辞令に記載される内容は、辞令によって異なります。必要最小限の情報を簡潔に記載し、誰にも同じ内容が読み取れるように作成します。一般的には以下の通りです。辞令の内容によって、必要事項は変わります。

  • 辞令の内容(昇進・異動など)
  • 辞令の発令日
  • 誰が誰に向けて発令しているのか
  • 対象期間
  • 業務にあたる場所

以下はシンプルな形式の辞令のテンプレートです。どんな業種にも対応できる使いやすい書式となっていますので、必要に応じて項目名を選択し使用してください。


辞令に関するトラブル事例

ときに、辞令の発令についてはトラブルがおきることがあります。辞令に関するトラブルで裁判で争った事例をいくつか紹介します。

①東亜ペイント事件

【内容】
勤務地を限定しない形で入社した従業員が、8年間大阪近隣で勤務した後、名古屋への転勤を命じられ拒否。

【従業員の状況】

  • 71歳の母、28歳の妻、2歳の長女と同居
  • 母は介護の必要なし
  • 妻は保育所で働き始めたばかり

【判決:最高裁 1984年7月14日】
企業側の権利が認められ、異動命令は従業員が通常甘受するべき程度だと判断されました。

②北海道コカ・コーラボトリング事件

【内容】
帯広工場から札幌本社への転勤を命じられたが拒否。

【従業員の状況】

  • 双極症疑いの長女、脳炎の後遺症がある次女
  • 隣接地に住む両親の体調が思わしくなく、面倒を見る必要がある

【判決:札幌地裁 1997年7月23日】
単身赴任や転居が難しく、通常甘受すべき程度を著しく超えると判断されました。

③新日本製鐵事件

【内容】
経営の合理化のため従業員2名を委託先企業に出向を実施。当初3年間の予定だったが3回延長。

【労使の状況】

  • 最初の出向の際に出向が長期化するケースがあることを想定して締結
  • 業務内容や勤務地は同じ
  • 就業規則に「会社は従業員に対し業務上の必要によって社外勤務をさせることがある」という規定あり
  • 出向命令は、業務委託に伴う必要な人員の措置として行われたもの

【判決:最高裁2003年4月18日】
出向の延長措置も権利の濫用にあたらない。会社が従業員に対して、個別の同意がなくても、出向を命じることができると判断されました。

④ネスレ日本事件

【内容】
60人に辞令を出し、他県の工場へ配置転換を求めた結果。49名が退職。9名が配置転換に同意、残り2名が裁判で争うことに。

【従業員の状況】

  • 家族の介護・看病あり
  • 現地採用であるから勤務地限定特約がある旨を主張

【判決:大阪高裁2006年4月14日】
配転の必要性を肯定しつつも家庭崩壊につながる恐れなど通常甘受すべき程度を著しく超える不利益を負わせると認定。配転命令権の濫用で無効と判示し、会社の控訴を棄却。

⑤日本ステンレス事件

【内容】
従業員3名へ期間を定めず子会社への出向を求めたところ、拒否され懲戒解雇に。

【労使の状況】

  • 1名は寝たきりの身体障害者の両親と同居し生活の面倒をみている
  • 就業規定に出向や配置転換について、記載あり

【判決:新潟地裁高田支部 1986年10月31日】
介護の必要がある1名については、労働者への出向命令は人事権の濫用にあたるとされ、辞令は無効とされました。


辞令によるトラブル内容ごとの対処法

辞令は受け入れなければならないとされていても、辞令をスムーズに受け入れてくれる従業員ばかりではありません。辞令を拒否されたり、難色を示されたりするケースには慎重な対応が必要です。
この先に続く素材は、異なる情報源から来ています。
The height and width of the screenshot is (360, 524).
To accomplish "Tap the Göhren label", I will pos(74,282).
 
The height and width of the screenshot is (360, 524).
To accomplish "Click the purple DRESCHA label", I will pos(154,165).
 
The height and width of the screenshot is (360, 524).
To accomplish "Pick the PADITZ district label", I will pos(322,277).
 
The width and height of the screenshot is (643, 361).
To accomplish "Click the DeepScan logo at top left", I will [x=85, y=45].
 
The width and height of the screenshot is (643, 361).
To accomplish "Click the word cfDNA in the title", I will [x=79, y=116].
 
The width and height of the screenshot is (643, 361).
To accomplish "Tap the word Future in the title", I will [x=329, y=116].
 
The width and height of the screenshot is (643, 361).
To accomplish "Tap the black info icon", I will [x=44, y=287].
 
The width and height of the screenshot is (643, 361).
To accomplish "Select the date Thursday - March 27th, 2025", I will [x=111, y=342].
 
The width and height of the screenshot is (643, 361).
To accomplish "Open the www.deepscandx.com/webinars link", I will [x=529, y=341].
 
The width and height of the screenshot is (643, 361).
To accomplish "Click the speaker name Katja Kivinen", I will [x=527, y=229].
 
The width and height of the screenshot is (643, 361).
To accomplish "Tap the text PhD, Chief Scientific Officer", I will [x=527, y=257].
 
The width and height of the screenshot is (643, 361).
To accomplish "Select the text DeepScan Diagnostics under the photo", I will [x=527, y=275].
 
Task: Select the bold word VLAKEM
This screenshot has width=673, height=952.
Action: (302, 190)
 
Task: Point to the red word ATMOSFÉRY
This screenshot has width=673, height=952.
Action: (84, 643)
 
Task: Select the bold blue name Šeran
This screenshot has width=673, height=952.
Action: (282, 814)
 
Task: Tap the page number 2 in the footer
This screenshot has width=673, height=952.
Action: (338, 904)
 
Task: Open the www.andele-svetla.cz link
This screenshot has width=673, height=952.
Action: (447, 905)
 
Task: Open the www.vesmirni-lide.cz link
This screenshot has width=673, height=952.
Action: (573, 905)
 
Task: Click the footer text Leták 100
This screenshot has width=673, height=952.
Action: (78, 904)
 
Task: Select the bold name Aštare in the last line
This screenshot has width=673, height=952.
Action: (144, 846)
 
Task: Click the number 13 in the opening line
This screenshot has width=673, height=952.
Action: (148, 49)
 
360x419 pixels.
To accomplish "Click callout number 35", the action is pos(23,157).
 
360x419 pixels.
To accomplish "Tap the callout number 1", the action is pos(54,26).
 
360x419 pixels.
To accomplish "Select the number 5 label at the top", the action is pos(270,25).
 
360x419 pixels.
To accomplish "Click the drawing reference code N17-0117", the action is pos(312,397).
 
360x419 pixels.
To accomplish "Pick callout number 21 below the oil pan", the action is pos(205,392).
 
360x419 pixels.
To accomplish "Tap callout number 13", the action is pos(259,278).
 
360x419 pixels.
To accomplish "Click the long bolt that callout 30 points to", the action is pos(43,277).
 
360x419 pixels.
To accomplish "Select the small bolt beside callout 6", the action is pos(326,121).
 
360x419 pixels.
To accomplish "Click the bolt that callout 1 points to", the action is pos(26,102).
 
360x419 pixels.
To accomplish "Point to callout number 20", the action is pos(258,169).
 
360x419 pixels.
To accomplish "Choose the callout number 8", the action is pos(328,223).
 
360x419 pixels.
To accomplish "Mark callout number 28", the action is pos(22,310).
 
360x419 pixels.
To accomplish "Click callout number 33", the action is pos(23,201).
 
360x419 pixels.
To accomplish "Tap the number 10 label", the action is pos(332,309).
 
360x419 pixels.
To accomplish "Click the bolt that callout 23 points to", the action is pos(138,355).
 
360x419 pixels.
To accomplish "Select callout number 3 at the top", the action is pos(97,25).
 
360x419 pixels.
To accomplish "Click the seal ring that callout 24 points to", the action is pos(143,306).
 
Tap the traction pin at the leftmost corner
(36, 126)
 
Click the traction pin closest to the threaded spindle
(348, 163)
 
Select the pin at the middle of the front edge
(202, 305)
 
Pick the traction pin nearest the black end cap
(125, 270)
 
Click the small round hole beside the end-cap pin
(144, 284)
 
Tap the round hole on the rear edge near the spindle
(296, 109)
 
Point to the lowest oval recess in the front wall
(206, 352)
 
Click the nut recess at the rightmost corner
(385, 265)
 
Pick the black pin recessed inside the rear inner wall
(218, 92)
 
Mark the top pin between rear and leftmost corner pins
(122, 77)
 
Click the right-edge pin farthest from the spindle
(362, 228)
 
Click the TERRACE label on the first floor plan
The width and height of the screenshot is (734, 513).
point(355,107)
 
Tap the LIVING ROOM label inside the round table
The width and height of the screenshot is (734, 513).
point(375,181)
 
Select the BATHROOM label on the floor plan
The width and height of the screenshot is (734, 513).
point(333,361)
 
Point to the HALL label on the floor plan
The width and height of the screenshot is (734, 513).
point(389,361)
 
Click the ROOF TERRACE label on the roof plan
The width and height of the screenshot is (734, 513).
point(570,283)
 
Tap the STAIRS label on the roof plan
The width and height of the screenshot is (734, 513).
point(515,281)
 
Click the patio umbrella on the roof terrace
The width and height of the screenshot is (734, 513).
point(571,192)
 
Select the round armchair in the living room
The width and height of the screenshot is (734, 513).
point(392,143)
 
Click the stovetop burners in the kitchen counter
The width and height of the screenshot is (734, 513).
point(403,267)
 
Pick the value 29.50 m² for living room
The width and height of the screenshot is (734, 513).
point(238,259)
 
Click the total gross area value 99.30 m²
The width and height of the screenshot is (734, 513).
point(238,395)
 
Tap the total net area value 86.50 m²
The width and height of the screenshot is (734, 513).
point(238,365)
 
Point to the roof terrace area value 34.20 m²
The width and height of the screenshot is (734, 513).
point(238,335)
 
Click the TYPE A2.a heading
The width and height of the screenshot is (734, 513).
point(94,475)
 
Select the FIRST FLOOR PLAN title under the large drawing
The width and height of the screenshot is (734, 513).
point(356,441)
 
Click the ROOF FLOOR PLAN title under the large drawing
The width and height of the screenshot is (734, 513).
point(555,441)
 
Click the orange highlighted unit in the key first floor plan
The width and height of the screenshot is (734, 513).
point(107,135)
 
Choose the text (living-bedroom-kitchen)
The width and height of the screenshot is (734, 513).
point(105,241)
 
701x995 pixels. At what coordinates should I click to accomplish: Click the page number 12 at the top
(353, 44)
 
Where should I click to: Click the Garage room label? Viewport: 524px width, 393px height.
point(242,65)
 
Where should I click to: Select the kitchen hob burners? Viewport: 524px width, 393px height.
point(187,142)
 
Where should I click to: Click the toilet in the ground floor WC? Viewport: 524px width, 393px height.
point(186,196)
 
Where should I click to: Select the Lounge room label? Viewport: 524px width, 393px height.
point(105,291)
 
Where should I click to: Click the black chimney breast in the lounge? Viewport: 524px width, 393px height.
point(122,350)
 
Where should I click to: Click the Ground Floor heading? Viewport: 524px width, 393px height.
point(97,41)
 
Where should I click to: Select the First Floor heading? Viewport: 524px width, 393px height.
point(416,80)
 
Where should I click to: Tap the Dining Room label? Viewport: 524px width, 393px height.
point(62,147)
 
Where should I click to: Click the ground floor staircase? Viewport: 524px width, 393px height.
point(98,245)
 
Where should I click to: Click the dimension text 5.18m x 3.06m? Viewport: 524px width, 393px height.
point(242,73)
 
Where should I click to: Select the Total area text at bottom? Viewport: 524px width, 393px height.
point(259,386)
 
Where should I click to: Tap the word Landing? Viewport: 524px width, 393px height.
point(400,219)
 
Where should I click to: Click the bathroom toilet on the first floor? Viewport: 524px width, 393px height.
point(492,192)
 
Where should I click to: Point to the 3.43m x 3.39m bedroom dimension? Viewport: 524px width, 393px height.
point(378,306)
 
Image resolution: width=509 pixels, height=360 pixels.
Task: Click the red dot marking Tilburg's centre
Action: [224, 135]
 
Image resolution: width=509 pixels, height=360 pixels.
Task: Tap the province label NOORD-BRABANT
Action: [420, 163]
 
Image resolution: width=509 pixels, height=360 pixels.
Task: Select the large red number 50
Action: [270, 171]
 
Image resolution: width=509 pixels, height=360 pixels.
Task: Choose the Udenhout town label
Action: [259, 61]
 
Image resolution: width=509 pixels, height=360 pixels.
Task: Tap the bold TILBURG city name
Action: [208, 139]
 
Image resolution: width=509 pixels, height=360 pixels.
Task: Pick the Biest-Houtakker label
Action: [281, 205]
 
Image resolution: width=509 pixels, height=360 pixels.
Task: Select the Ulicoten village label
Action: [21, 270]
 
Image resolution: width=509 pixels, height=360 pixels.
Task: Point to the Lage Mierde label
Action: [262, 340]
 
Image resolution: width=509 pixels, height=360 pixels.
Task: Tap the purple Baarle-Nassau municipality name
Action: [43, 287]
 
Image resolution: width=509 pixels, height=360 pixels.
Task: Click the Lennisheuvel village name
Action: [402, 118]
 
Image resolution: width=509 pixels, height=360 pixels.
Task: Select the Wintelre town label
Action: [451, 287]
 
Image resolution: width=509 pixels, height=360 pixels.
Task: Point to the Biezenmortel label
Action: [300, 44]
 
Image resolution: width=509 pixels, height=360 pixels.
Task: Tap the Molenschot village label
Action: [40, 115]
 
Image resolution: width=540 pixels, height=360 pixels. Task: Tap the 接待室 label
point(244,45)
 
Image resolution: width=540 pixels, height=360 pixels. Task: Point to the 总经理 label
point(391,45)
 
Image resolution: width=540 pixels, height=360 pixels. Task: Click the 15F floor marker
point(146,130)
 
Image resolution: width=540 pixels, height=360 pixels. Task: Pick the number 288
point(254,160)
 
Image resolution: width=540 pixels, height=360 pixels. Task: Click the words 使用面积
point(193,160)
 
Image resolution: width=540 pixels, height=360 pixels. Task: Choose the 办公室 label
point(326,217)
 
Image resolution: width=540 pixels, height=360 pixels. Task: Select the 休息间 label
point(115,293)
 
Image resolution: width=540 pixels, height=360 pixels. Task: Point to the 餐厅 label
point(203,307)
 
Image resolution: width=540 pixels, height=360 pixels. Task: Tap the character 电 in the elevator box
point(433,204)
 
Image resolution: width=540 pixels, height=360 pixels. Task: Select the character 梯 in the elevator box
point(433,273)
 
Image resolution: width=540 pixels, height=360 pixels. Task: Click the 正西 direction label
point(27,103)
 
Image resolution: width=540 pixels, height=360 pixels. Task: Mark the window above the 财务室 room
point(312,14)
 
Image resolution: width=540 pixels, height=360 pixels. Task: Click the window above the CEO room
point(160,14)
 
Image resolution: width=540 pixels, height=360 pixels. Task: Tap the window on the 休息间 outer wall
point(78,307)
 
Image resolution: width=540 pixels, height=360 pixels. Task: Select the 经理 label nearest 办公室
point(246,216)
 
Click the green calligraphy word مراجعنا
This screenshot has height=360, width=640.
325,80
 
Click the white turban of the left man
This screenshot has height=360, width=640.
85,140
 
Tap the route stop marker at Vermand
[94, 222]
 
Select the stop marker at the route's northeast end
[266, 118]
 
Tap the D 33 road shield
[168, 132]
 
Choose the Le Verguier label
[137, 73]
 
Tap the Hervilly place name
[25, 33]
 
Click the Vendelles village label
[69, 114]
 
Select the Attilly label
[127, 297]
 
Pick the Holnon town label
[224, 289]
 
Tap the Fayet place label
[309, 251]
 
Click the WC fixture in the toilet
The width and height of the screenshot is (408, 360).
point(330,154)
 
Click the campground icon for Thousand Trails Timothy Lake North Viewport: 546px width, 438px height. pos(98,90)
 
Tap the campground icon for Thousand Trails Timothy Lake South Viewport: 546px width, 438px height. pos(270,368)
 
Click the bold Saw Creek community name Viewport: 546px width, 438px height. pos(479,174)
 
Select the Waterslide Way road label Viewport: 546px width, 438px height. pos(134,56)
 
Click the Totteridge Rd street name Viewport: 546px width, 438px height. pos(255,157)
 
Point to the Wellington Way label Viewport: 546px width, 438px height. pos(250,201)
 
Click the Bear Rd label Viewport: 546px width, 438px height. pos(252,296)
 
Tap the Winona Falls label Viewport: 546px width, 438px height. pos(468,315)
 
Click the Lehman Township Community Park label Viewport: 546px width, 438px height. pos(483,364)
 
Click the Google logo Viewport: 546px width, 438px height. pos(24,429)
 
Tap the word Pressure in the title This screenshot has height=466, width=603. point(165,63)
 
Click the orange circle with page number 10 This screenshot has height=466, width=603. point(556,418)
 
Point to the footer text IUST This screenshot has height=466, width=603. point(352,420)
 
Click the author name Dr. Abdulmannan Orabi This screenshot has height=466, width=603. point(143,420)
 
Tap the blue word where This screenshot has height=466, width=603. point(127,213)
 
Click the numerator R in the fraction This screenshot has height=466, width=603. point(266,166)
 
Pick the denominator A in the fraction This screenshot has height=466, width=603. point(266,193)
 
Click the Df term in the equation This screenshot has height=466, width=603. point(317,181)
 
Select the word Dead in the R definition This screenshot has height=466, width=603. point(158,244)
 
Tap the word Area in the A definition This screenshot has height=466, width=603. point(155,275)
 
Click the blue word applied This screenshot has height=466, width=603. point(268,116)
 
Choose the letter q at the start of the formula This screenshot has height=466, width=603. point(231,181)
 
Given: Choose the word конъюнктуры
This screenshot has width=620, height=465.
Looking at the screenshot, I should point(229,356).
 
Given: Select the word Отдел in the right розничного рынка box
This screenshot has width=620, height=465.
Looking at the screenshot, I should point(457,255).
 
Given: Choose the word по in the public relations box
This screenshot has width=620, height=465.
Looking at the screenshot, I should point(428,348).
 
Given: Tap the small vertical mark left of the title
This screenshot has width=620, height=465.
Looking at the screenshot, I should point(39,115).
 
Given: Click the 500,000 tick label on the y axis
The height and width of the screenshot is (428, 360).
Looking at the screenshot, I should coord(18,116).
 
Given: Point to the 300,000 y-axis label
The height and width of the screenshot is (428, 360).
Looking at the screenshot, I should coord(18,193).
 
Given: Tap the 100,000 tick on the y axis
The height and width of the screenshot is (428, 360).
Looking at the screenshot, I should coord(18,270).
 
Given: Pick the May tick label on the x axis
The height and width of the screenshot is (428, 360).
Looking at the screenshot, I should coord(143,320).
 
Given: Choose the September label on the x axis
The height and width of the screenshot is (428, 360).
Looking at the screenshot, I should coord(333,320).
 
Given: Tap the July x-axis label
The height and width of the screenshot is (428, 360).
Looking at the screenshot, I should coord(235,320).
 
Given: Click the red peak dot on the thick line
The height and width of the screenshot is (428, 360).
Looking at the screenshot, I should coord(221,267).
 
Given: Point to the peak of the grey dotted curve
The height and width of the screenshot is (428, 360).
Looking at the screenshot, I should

とりわけ初期の対応によって、ずいぶんその後の展開が違うものです。内示の前に、受け入れられない場合にはどうするべきか、確認しておきましょう。

①辞令交付の理由を明確に説明する

変化に対して慎重になる人は多いものです。多少、不満があったとしても、いつもの職場環境が変化するのは大きなストレスになるでしょう。内示のときは「なぜ辞令発令に至ったのか」を明確にし、客観的な視点から丁寧に説明します。

  • 新しい環境に必要な人材である
  • あなたの潜在能力を活用したい
  • いろいろ考えたすえ、この人事となった

など、辞令が企業や個人の成長に貢献する前向きな決定であると思えるのであれば、受け入れへの抵抗感が減らせます。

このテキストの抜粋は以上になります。